Eighteen Months per Shoe


Last week Iraqi journalist Mutander al-Zaidi got three years for throwing his shoes at then-President Bush during the latter's December visit to Baghdad. That seems excessive. To be sure, hurling shoes at someone is a form of assault, but (except in the case of a well-aimed stiletto heel) it is quite unlikely to be deadly, and in this case neither the target nor anyone else was injured by the flying footwear. White House Press Secretary Dana Perino did get a shiner from an errant microphone during the ensuing melee. Meanwhile, according to another reporter at the press conference, Iraqi security personnel beat and kicked Al-Zaidi until "he was crying like a woman." If that was not adequate retribution, surely a few months in jail would have done the trick.

Al-Zaidi initially was charged with assault of a foreign head of state, an offense that carries a sentence of up to 15 years. Last week prosecutors changed the charge to assault of an official during the execution of his duties, which carries a maximum penalty of three years. It seems clear that Al-Zaidi is being punished mainly for the views he expressed and for the embarrassment they caused both Bush and his Iraqi hosts. "This is a gift from the Iraqis; this is the farewell kiss, you dog!" he said before throwing the first shoe. Upon throwing the second one, he declared, "This is from the widows, the orphans and those who were killed in Iraq!" If Al-Zaidi had thrown roses at Bush and expressed his gratitude for the U.S. invasion, he would not be going to prison, even if the president had been cut by a thorn. The shoe throwing was a political gesture that incidentally involved hurling objects, as opposed to an act of violence with a political motivation. As Bush himself remarked at the time, "That's what people do in a free society, draw attention to themselves." Here's something else that happens in a free society: People are punished for actions that violate the rights of others, not for expressing opinions that make people in power uncomfortable.
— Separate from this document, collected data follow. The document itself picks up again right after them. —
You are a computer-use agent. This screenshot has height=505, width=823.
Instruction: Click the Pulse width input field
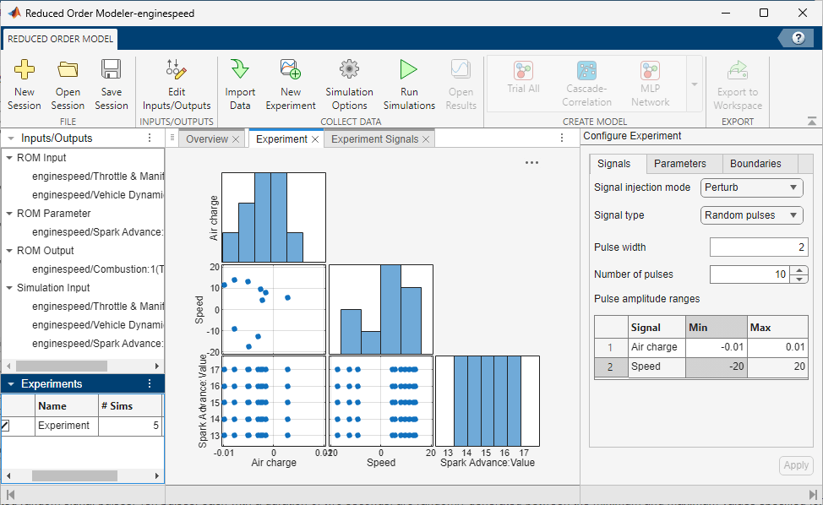pos(758,247)
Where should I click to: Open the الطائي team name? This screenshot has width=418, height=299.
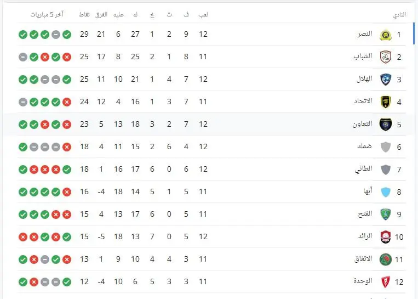[x=363, y=169]
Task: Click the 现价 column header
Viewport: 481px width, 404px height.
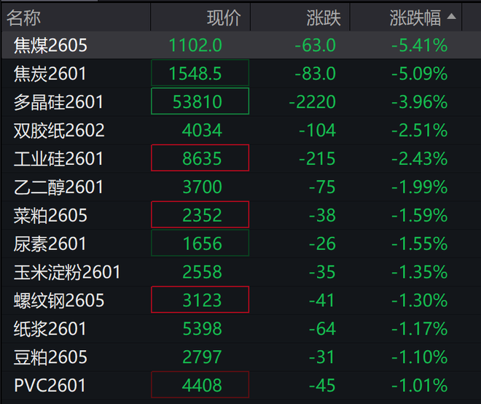Action: [223, 17]
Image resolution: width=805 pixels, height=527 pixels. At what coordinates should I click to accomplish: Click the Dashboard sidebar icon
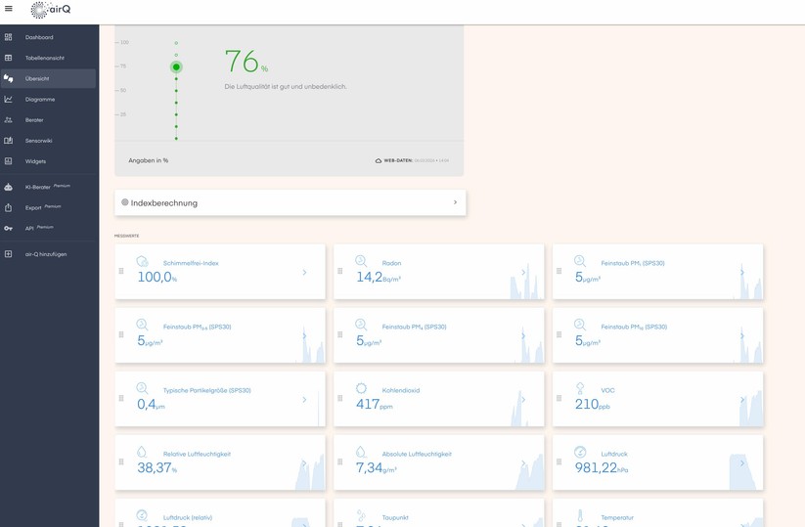[9, 37]
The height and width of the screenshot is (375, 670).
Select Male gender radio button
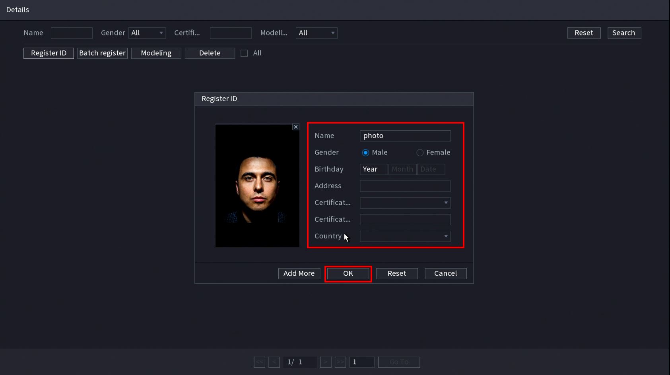click(365, 153)
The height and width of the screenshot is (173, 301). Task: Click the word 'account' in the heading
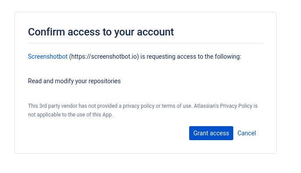155,32
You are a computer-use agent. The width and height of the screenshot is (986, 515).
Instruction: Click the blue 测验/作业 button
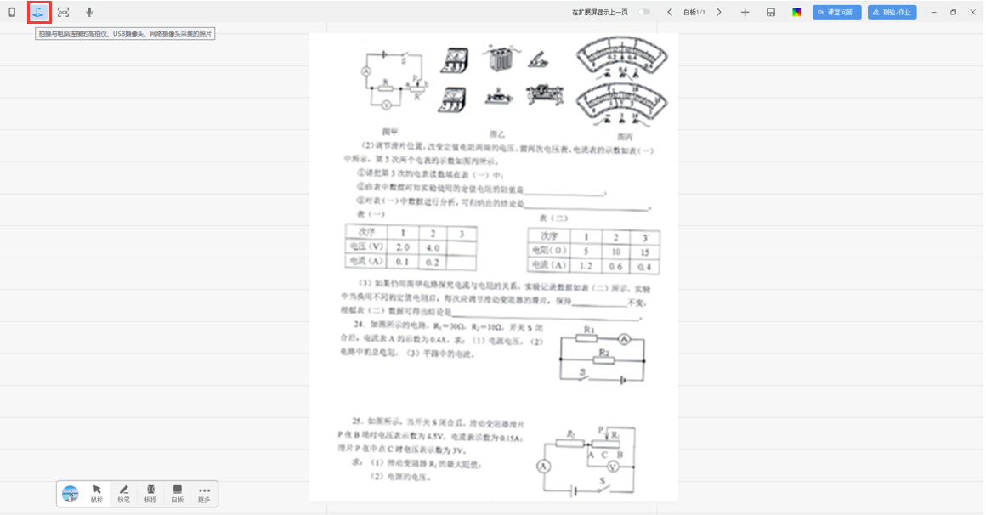click(892, 13)

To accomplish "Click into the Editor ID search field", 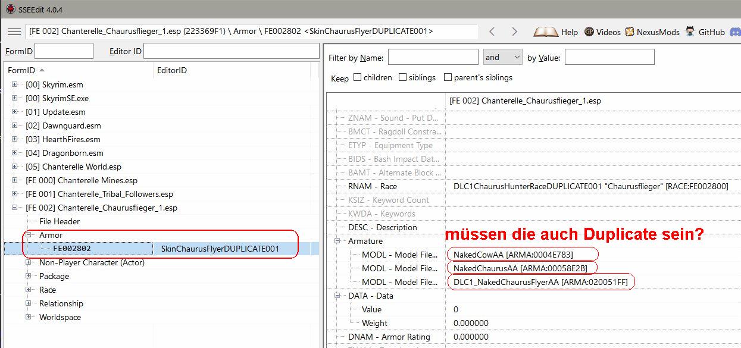I will (231, 51).
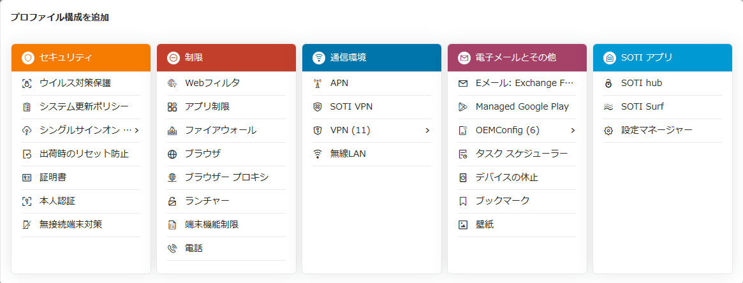
Task: Select the 通信環境 category header
Action: point(371,58)
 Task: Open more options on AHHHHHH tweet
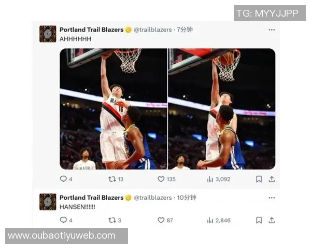click(272, 30)
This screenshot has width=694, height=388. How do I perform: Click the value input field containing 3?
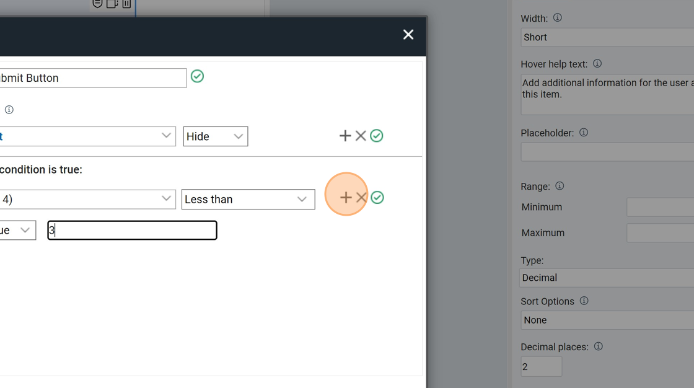tap(132, 231)
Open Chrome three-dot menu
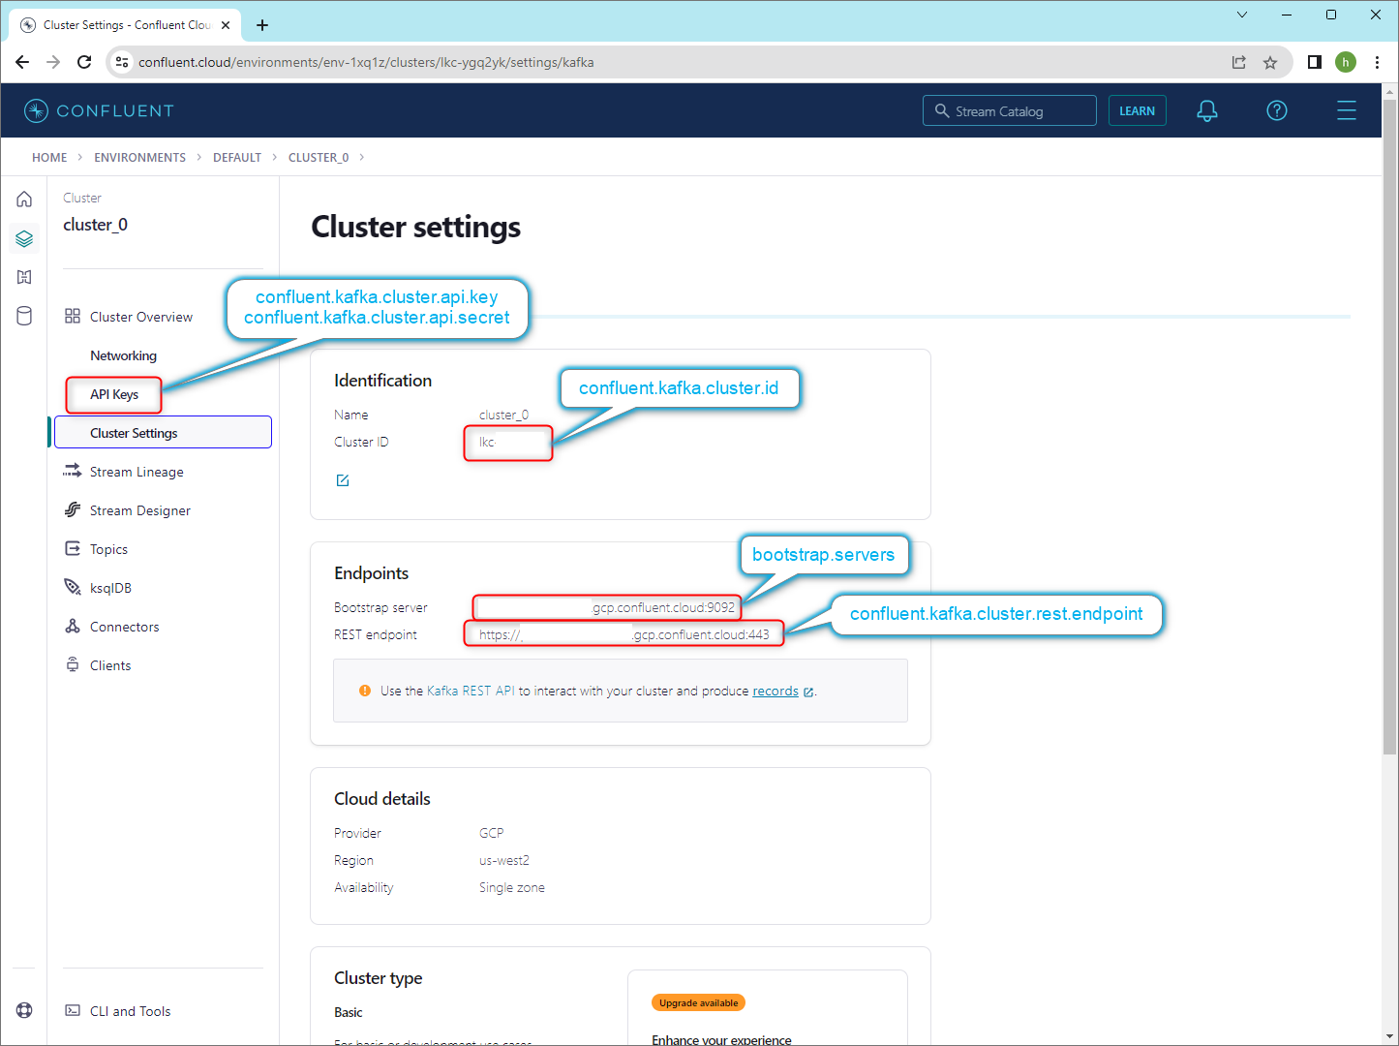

Meanwhile, in another Middle Eastern country that the U.S. is trying to transform into a liberal democracy, the Supreme Court of Afghanistan has affirmed the 20-year sentence that another journalist, Parwiz Kambakhsh, received for committing blasphemy by downloading and distributing an essay about the treatment of Muslim women. The good news: He was originally sentenced to death. 

Previous Reason coverage of the shoes that shook the world here and here. I noted the Kambakhsh case last year.

Addendum: Several commenters seem to be under the impression that I think Al-Zaidi should not have been punished at all, even though I said he was guilty of assault and called his sentence "excessive" (as opposed to completely inappropriate). To be clear, I am not saying that what he did ought to be protected as free speech; I'm saying that his punishment was disproportionate given the nature of the assault and that it seems to have been enhanced based not on the crime itself but on the ideas he expressed while committing it.